I have to admit I accepted the assignment with some ambivalence. For me eating on the street is an integral part of travelling (where street food is available, anyway). It's such an easy and delightful way to connect with locals and immerse yourself in local culinary (and other) culture.
But I also realize that there are lots of travelers who, for whatever reason, just can't go there. And I do not turn my nose up at you. Street food is not just about the food, it's about the experience, and while the experience can't be recreated in a shopping mall food court or restaurant (though Saigon's Quan An Ngon comes pretty close), in the course of our research for this piece we found that - sometimes - the food can.
So I say, to those who just can't bring themselves to eat on the street or in a market: I'm glad that there are places like this, where you can find at least an approximation of the street's flavors. (I also say, put yourself in my hands for a day and I'll have you converted. But that's neither here nor there.)
For this article we visited malls and standalone restaurants in Bangkok, Jakarta, Saigon, and KL (we had help in Singapore) . And we found something interesting, a little tidbit that hasn't entered the debate about the desire of some regional municipal governments to sweep foods off the street: places like Jakarta's Kafe Betawi (a chain) or Tanah Abang food court may actually become repositories for some tastes of the street, as certain street foods disappear from their natural habitat.
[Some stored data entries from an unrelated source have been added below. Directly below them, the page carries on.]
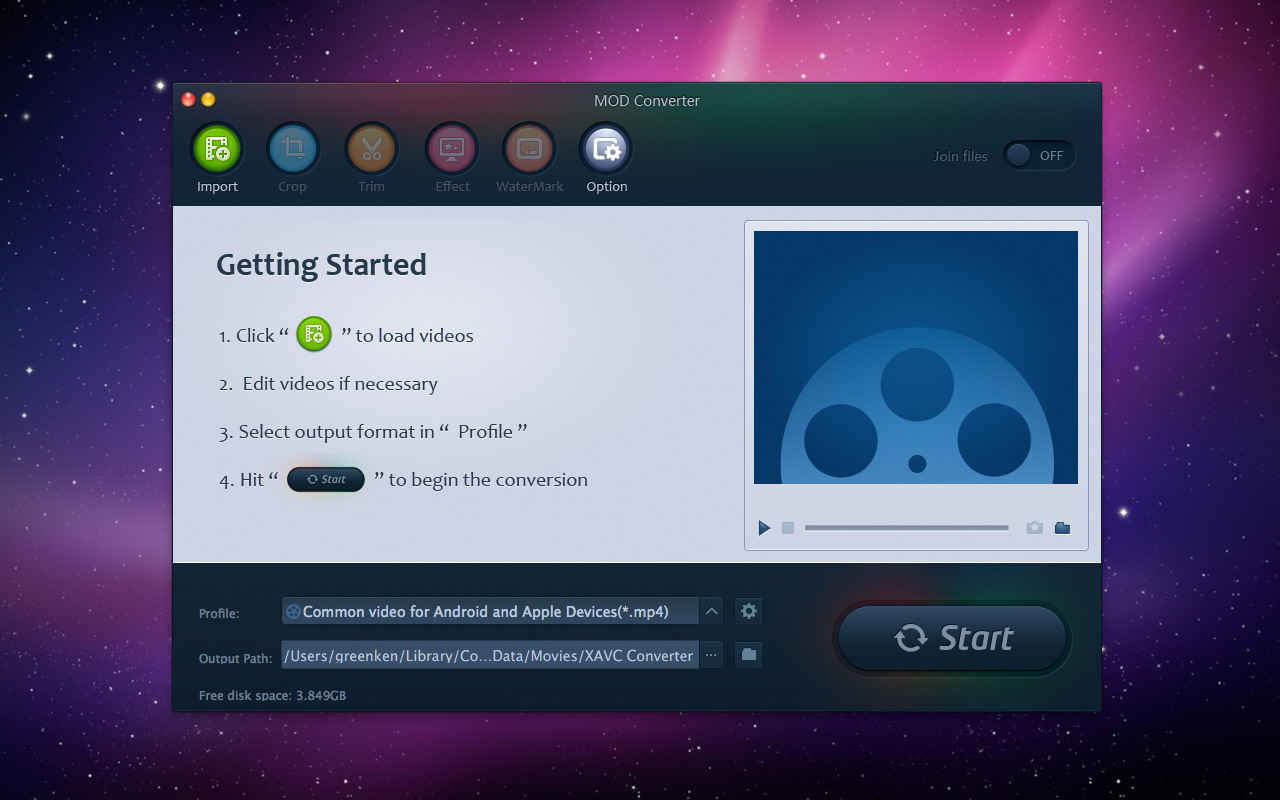Click the preview playback seek slider
Screen dimensions: 1280x800
906,527
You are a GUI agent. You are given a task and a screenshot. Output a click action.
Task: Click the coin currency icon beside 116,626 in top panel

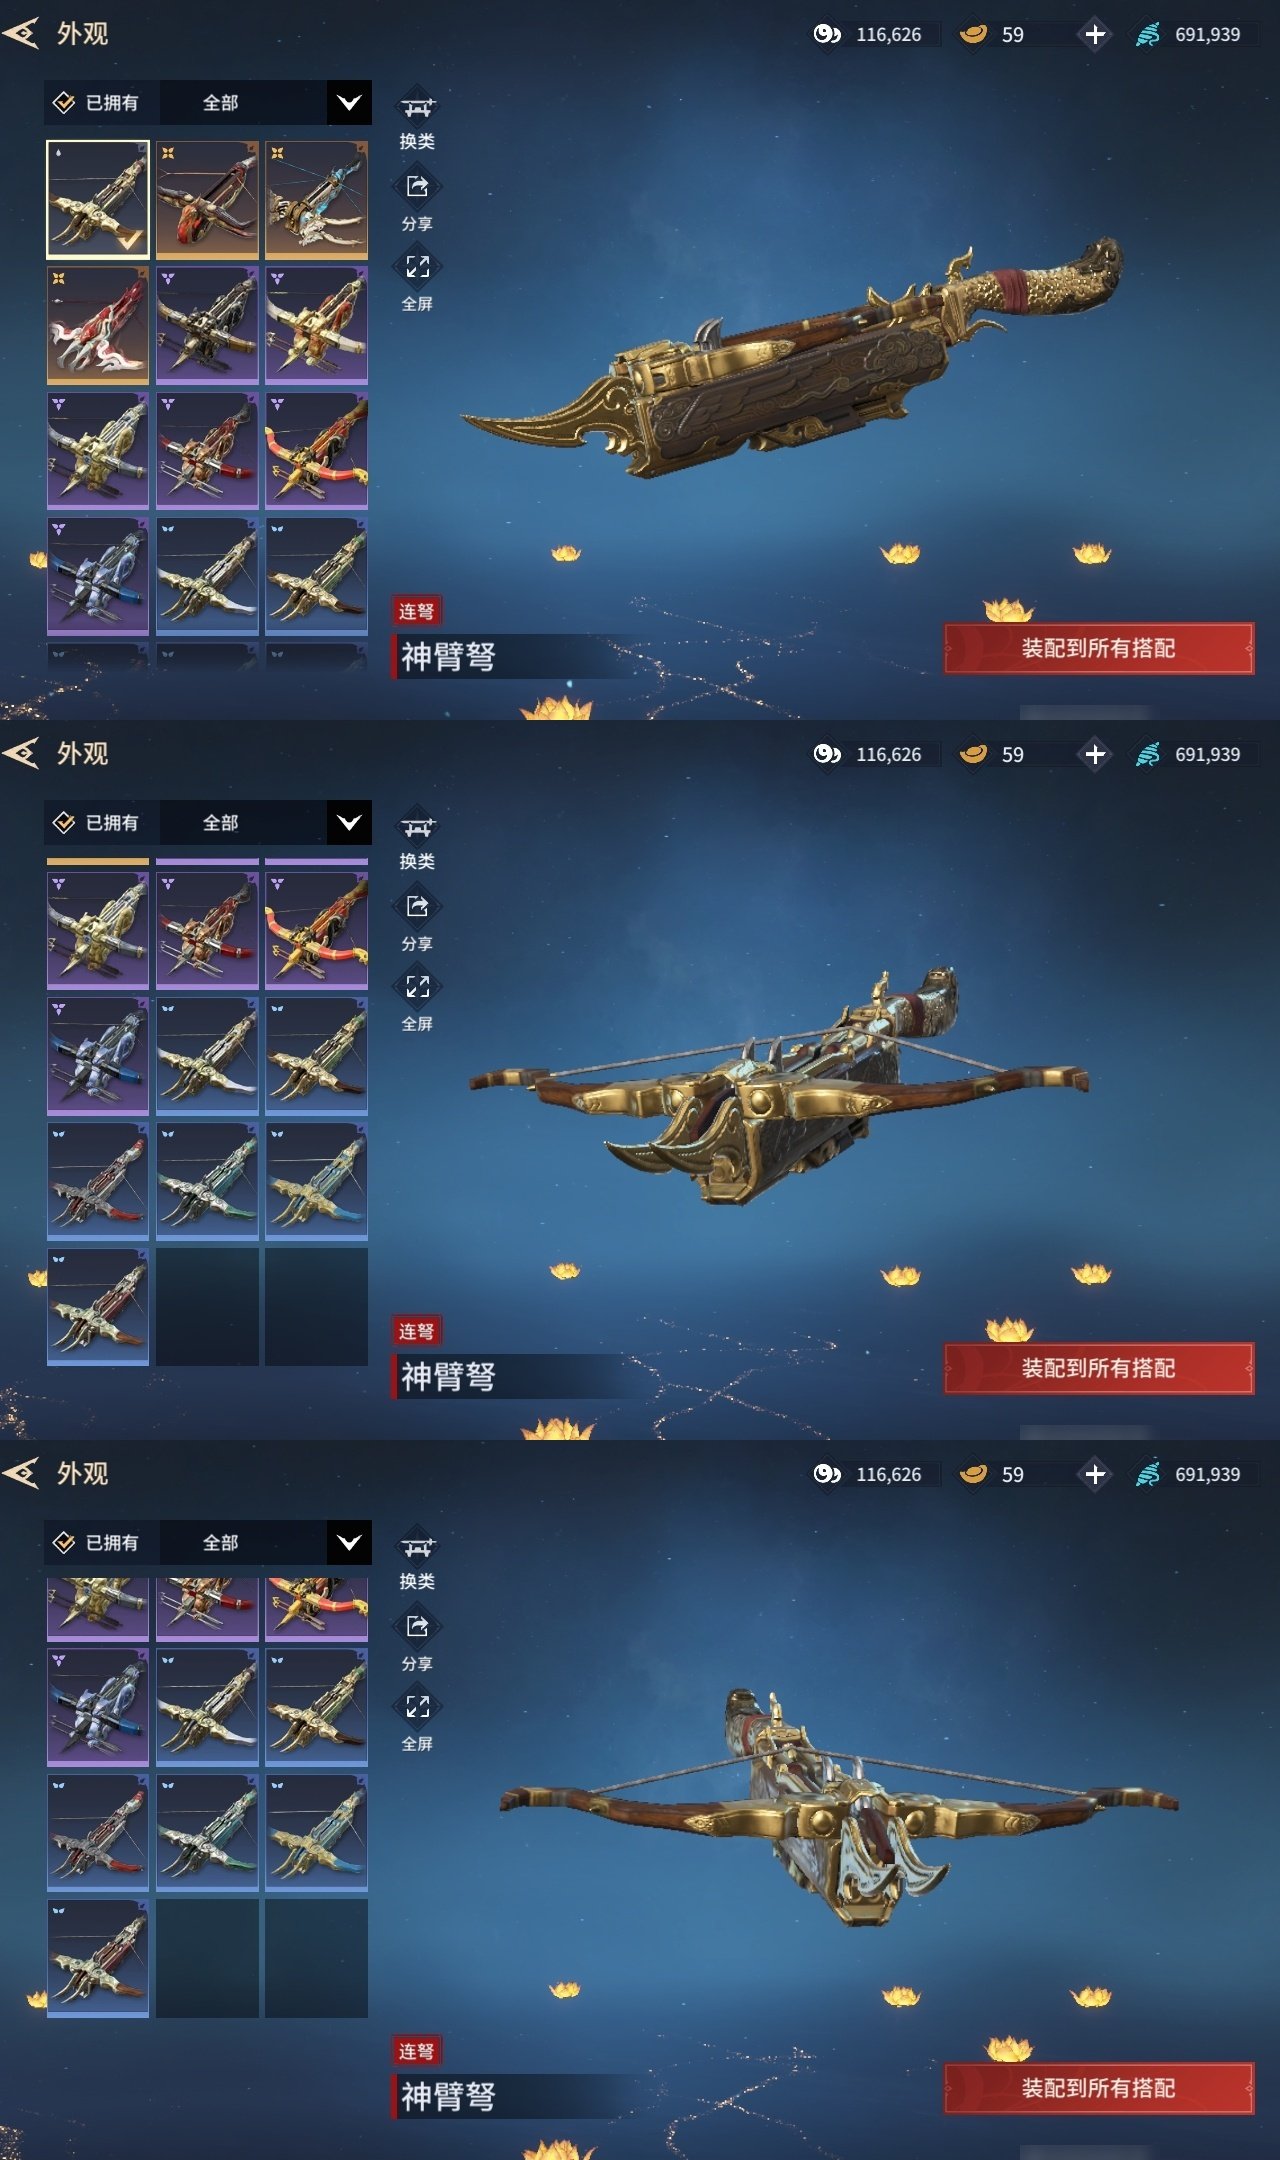tap(827, 35)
The owner of Kafe Betawi, who is really very passionate about street foods, told me that she tries to conjure, in her restaurants, approximations of street foods she remembers from her childhood that are now nearly extinct on the street. And on the 8th floor of Tanah Abang, a massive textile market, we found a street specialty - kerak telur, a sort of rice and egg 'omelet' with coconut and palm sugar - that we'd been searching for in vain. It was even cooked old-style, over charcoal.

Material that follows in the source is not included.